### [Supplied material]
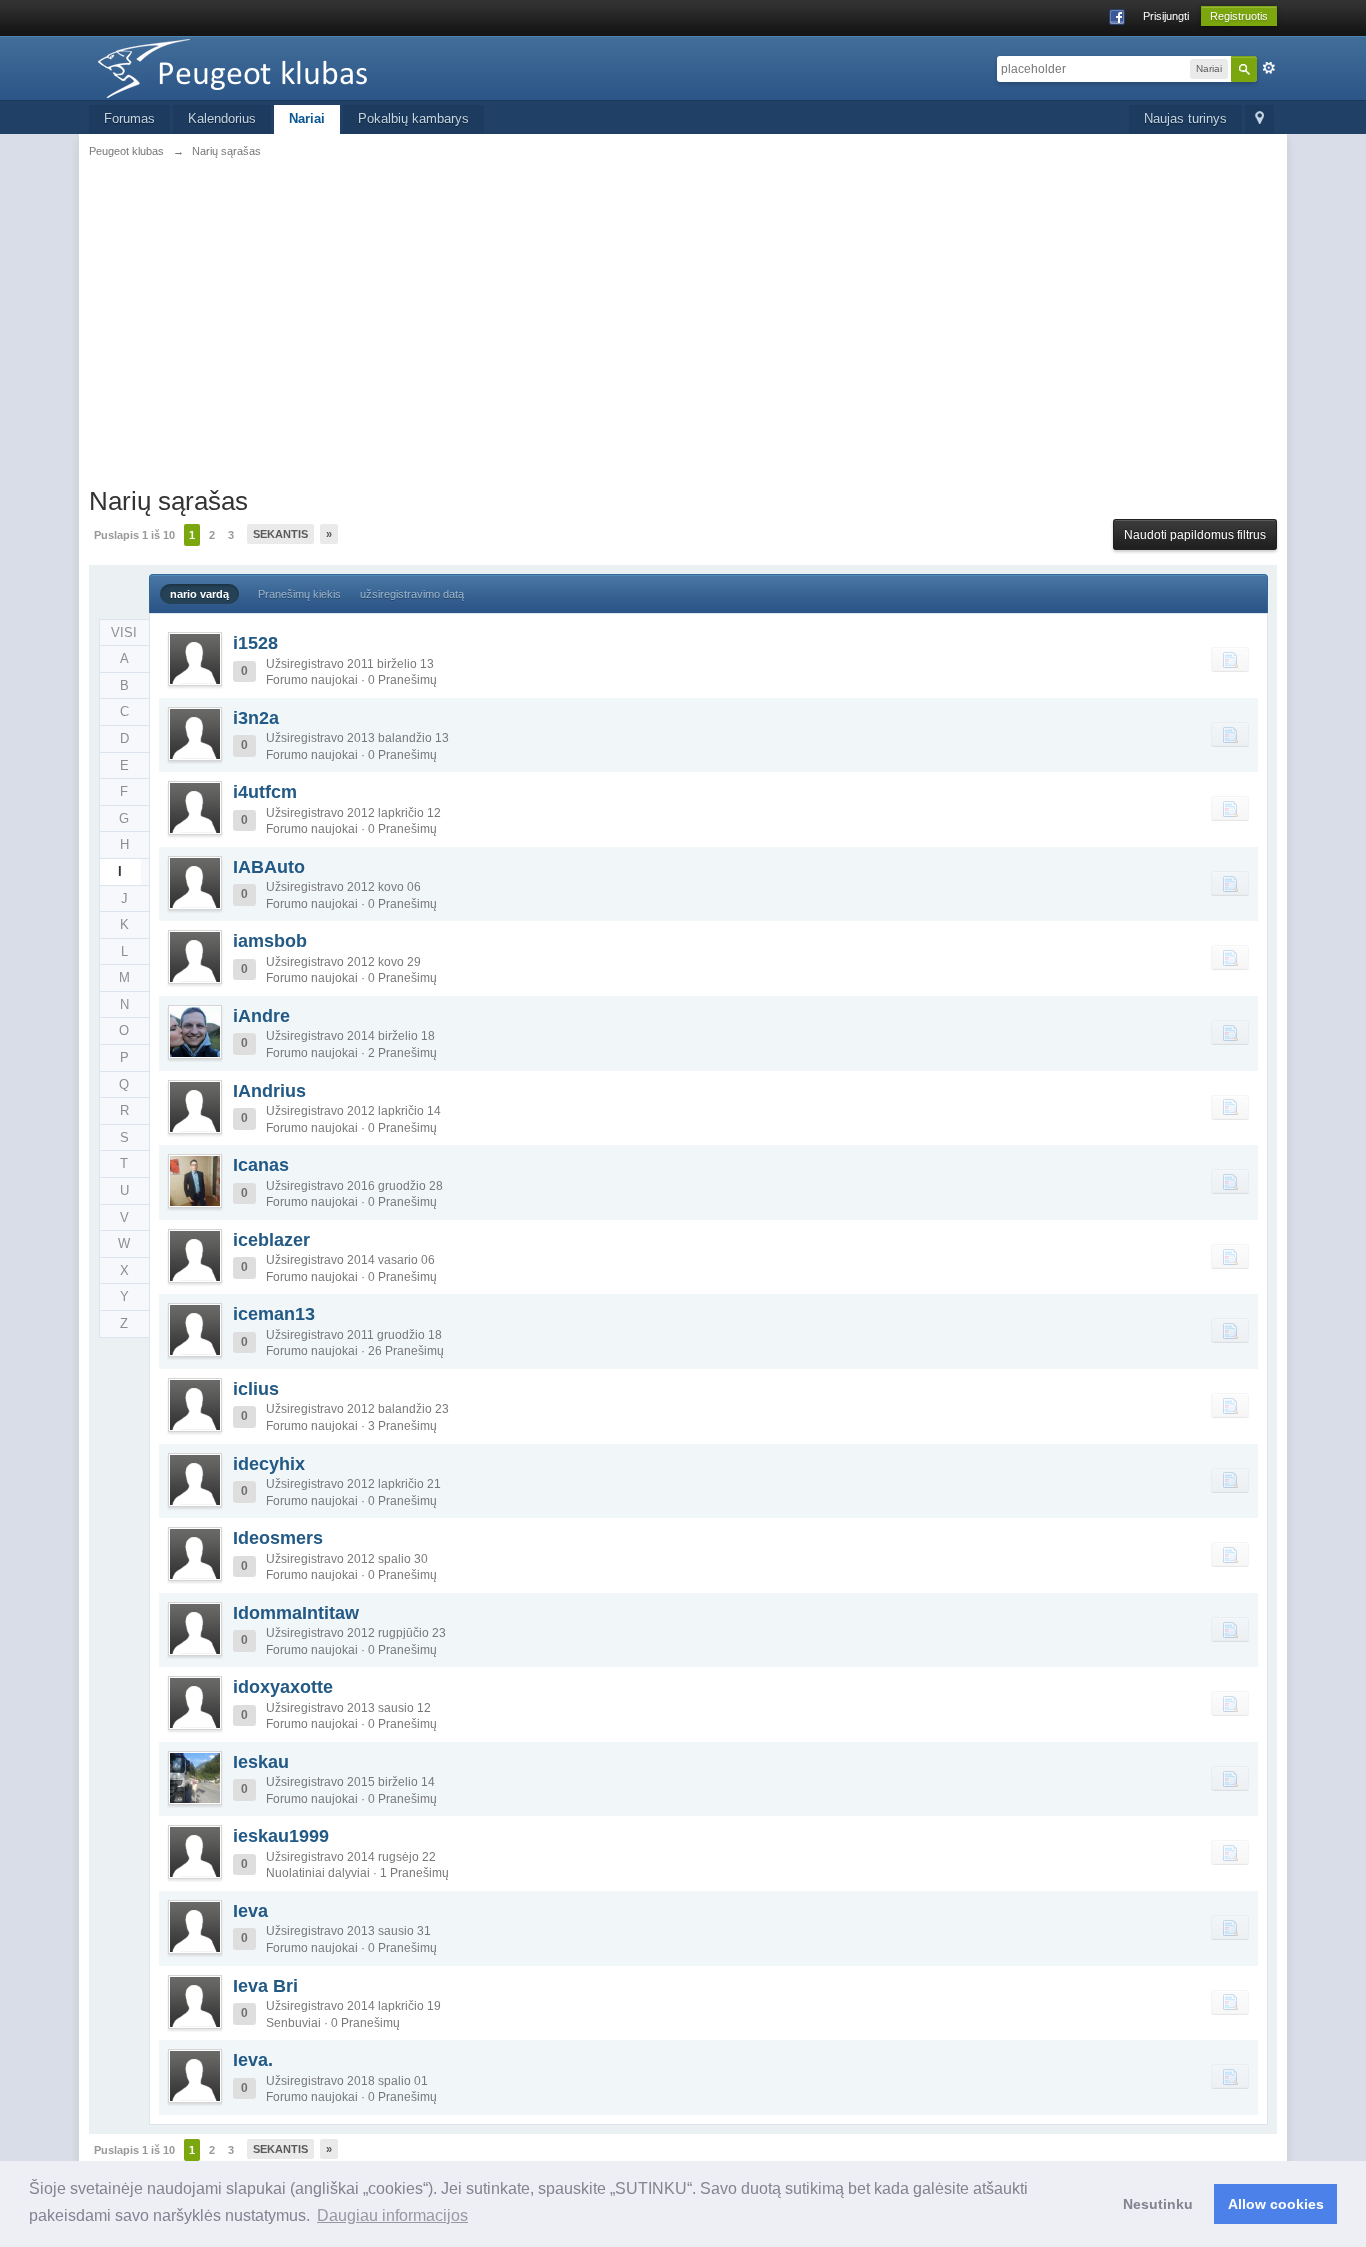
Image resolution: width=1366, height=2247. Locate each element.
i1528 (255, 643)
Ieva (250, 1911)
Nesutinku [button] (1158, 2204)
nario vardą (199, 594)
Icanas (261, 1165)
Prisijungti (1166, 16)
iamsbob (270, 941)
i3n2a (256, 718)
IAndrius (269, 1091)
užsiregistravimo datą (412, 594)
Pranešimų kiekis (299, 594)
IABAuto (269, 867)
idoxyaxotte (283, 1687)
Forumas (129, 118)
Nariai (307, 118)
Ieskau (261, 1762)
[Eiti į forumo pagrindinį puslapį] (268, 66)
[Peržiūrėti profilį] (195, 659)
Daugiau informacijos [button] (392, 2215)
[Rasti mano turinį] (1230, 659)
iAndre (261, 1016)
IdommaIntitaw (296, 1613)
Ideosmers (278, 1538)
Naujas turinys (1185, 118)
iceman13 (274, 1314)
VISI (124, 632)
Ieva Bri (265, 1986)
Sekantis (280, 534)
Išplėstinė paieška (1269, 68)
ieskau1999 (281, 1836)
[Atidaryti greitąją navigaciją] (1259, 119)
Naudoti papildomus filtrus (1195, 535)
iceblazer (271, 1240)
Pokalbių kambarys (413, 118)
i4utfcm (265, 792)
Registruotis (1239, 16)
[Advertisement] (683, 335)
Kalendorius (222, 118)
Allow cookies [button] (1276, 2204)
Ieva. (253, 2060)
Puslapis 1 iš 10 (134, 535)
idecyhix (269, 1464)
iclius (256, 1389)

### [Task statement]
Begin with the line that holds "Sekantis (280, 534)" and write out each line from there to the end of the material, exactly as it stands. Include nothing else.

### [Answer section]
Sekantis (280, 534)
Išplėstinė paieška (1269, 68)
ieskau1999 (281, 1836)
[Atidaryti greitąją navigaciją] (1259, 119)
Naudoti papildomus filtrus (1195, 535)
iceblazer (271, 1240)
Pokalbių kambarys (413, 118)
i4utfcm (265, 792)
Registruotis (1239, 16)
[Advertisement] (683, 335)
Kalendorius (222, 118)
Allow cookies [button] (1276, 2204)
Ieva. (253, 2060)
Puslapis 1 iš 10 (134, 535)
idecyhix (269, 1464)
iclius (256, 1389)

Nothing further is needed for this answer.